* _Exercise goal_
All entries shown below should be duplicated character for character.

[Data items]
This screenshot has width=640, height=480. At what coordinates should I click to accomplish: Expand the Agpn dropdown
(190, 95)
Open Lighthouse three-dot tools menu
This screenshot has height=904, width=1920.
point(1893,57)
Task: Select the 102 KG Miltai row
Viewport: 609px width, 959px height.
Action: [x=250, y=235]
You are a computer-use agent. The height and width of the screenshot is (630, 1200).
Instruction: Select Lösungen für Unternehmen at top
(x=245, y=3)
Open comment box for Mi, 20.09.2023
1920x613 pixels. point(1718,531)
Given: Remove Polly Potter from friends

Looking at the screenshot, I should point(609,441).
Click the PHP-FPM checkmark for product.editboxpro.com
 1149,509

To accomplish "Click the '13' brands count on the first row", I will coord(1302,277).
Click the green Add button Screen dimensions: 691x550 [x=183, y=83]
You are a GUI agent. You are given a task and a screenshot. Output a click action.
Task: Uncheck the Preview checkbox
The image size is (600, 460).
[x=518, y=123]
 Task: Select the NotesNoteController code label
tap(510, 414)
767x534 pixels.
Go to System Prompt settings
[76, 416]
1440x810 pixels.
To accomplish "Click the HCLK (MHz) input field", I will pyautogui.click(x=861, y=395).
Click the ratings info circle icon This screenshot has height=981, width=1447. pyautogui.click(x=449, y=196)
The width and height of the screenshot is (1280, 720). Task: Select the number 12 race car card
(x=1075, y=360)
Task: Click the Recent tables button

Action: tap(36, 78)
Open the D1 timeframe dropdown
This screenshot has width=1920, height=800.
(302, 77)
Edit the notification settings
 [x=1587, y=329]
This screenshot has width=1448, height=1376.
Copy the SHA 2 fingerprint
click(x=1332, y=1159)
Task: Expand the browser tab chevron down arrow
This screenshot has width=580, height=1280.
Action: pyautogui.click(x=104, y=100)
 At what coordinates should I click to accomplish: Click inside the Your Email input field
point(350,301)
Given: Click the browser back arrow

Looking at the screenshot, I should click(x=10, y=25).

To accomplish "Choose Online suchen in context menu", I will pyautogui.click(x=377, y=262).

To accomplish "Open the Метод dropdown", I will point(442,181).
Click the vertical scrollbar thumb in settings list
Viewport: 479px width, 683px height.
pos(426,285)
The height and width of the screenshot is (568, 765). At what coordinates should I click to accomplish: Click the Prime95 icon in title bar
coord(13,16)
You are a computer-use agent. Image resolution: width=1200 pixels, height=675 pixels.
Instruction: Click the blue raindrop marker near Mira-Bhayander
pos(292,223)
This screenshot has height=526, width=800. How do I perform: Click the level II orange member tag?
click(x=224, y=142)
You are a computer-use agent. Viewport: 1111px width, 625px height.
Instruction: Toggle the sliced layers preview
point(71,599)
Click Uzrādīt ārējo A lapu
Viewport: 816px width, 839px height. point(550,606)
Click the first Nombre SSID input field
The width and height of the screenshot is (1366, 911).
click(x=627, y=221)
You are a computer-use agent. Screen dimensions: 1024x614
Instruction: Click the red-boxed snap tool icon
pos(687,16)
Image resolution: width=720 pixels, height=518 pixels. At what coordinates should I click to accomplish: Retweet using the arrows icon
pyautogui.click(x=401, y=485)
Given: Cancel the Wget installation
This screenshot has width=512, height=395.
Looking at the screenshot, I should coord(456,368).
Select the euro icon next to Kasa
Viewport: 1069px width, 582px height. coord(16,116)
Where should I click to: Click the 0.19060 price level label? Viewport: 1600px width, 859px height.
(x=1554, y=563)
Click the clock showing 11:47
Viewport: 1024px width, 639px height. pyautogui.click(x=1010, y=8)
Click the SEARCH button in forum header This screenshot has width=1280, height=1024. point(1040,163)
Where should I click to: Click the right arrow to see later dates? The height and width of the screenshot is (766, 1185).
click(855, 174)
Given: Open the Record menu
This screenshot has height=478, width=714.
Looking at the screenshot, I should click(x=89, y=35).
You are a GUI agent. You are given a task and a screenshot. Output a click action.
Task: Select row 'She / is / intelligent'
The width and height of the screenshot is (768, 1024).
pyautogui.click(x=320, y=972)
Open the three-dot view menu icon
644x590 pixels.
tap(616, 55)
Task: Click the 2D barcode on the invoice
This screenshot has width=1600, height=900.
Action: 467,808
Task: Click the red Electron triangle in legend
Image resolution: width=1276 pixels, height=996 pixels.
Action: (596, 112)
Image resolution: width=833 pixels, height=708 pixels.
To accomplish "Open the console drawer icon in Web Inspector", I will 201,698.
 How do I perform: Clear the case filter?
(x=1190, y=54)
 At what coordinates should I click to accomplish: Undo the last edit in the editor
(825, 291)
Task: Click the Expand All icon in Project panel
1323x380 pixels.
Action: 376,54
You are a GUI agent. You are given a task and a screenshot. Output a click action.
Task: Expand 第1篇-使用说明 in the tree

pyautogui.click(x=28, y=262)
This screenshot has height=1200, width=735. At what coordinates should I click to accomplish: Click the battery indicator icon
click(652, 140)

* _Response to the task_
This screenshot has width=640, height=480. At what coordinates should I click to accomplish: Expand the Agpn dropdown
(190, 95)
Open Lighthouse three-dot tools menu
This screenshot has height=904, width=1920.
point(1893,57)
Task: Select the 102 KG Miltai row
Viewport: 609px width, 959px height.
Action: [x=250, y=235]
You are a computer-use agent. The height and width of the screenshot is (630, 1200).
Instruction: Select Lösungen für Unternehmen at top
(x=245, y=3)
Open comment box for Mi, 20.09.2023
1920x613 pixels. point(1718,531)
Given: Remove Polly Potter from friends

Looking at the screenshot, I should point(609,441).
Click the PHP-FPM checkmark for product.editboxpro.com
 1149,509

To accomplish "Click the '13' brands count on the first row", I will coord(1302,277).
Click the green Add button Screen dimensions: 691x550 [x=183, y=83]
You are a GUI agent. You are given a task and a screenshot. Output a click action.
Task: Uncheck the Preview checkbox
The image size is (600, 460).
[x=518, y=123]
 Task: Select the NotesNoteController code label
tap(510, 414)
767x534 pixels.
Go to System Prompt settings
[76, 416]
1440x810 pixels.
To accomplish "Click the HCLK (MHz) input field", I will pyautogui.click(x=861, y=395).
Click the ratings info circle icon This screenshot has height=981, width=1447. pyautogui.click(x=449, y=196)
The width and height of the screenshot is (1280, 720). Task: Select the number 12 race car card
(x=1075, y=360)
Task: Click the Recent tables button

Action: tap(36, 78)
Open the D1 timeframe dropdown
This screenshot has width=1920, height=800.
(302, 77)
Edit the notification settings
 [x=1587, y=329]
This screenshot has width=1448, height=1376.
Copy the SHA 2 fingerprint
click(x=1332, y=1159)
Task: Expand the browser tab chevron down arrow
This screenshot has width=580, height=1280.
Action: pyautogui.click(x=104, y=100)
 At what coordinates should I click to accomplish: Click inside the Your Email input field
point(350,301)
Given: Click the browser back arrow

Looking at the screenshot, I should click(x=10, y=25).

To accomplish "Choose Online suchen in context menu", I will pyautogui.click(x=377, y=262).

To accomplish "Open the Метод dropdown", I will point(442,181).
Click the vertical scrollbar thumb in settings list
Viewport: 479px width, 683px height.
pos(426,285)
The height and width of the screenshot is (568, 765). At what coordinates should I click to accomplish: Click the Prime95 icon in title bar
coord(13,16)
You are a computer-use agent. Image resolution: width=1200 pixels, height=675 pixels.
Instruction: Click the blue raindrop marker near Mira-Bhayander
pos(292,223)
This screenshot has height=526, width=800. How do I perform: Click the level II orange member tag?
click(x=224, y=142)
You are a computer-use agent. Viewport: 1111px width, 625px height.
Instruction: Toggle the sliced layers preview
point(71,599)
Click Uzrādīt ārējo A lapu
Viewport: 816px width, 839px height. point(550,606)
Click the first Nombre SSID input field
The width and height of the screenshot is (1366, 911).
click(x=627, y=221)
You are a computer-use agent. Screen dimensions: 1024x614
Instruction: Click the red-boxed snap tool icon
pos(687,16)
Image resolution: width=720 pixels, height=518 pixels. At what coordinates should I click to accomplish: Retweet using the arrows icon
pyautogui.click(x=401, y=485)
Given: Cancel the Wget installation
This screenshot has width=512, height=395.
Looking at the screenshot, I should coord(456,368).
Select the euro icon next to Kasa
Viewport: 1069px width, 582px height. coord(16,116)
Where should I click to: Click the 0.19060 price level label? Viewport: 1600px width, 859px height.
(x=1554, y=563)
Click the clock showing 11:47
Viewport: 1024px width, 639px height. pyautogui.click(x=1010, y=8)
Click the SEARCH button in forum header This screenshot has width=1280, height=1024. point(1040,163)
Where should I click to: Click the right arrow to see later dates? The height and width of the screenshot is (766, 1185).
click(855, 174)
Given: Open the Record menu
This screenshot has height=478, width=714.
Looking at the screenshot, I should click(x=89, y=35).
You are a GUI agent. You are given a task and a screenshot. Output a click action.
Task: Select row 'She / is / intelligent'
The width and height of the screenshot is (768, 1024).
pyautogui.click(x=320, y=972)
Open the three-dot view menu icon
644x590 pixels.
tap(616, 55)
Task: Click the 2D barcode on the invoice
This screenshot has width=1600, height=900.
Action: 467,808
Task: Click the red Electron triangle in legend
Image resolution: width=1276 pixels, height=996 pixels.
Action: (596, 112)
Image resolution: width=833 pixels, height=708 pixels.
To accomplish "Open the console drawer icon in Web Inspector", I will 201,698.
 How do I perform: Clear the case filter?
(x=1190, y=54)
 At what coordinates should I click to accomplish: Undo the last edit in the editor
(825, 291)
Task: Click the Expand All icon in Project panel
1323x380 pixels.
Action: 376,54
You are a GUI agent. You are given a task and a screenshot. Output a click action.
Task: Expand 第1篇-使用说明 in the tree

pyautogui.click(x=28, y=262)
This screenshot has height=1200, width=735. At what coordinates should I click to accomplish: Click the battery indicator icon
click(652, 140)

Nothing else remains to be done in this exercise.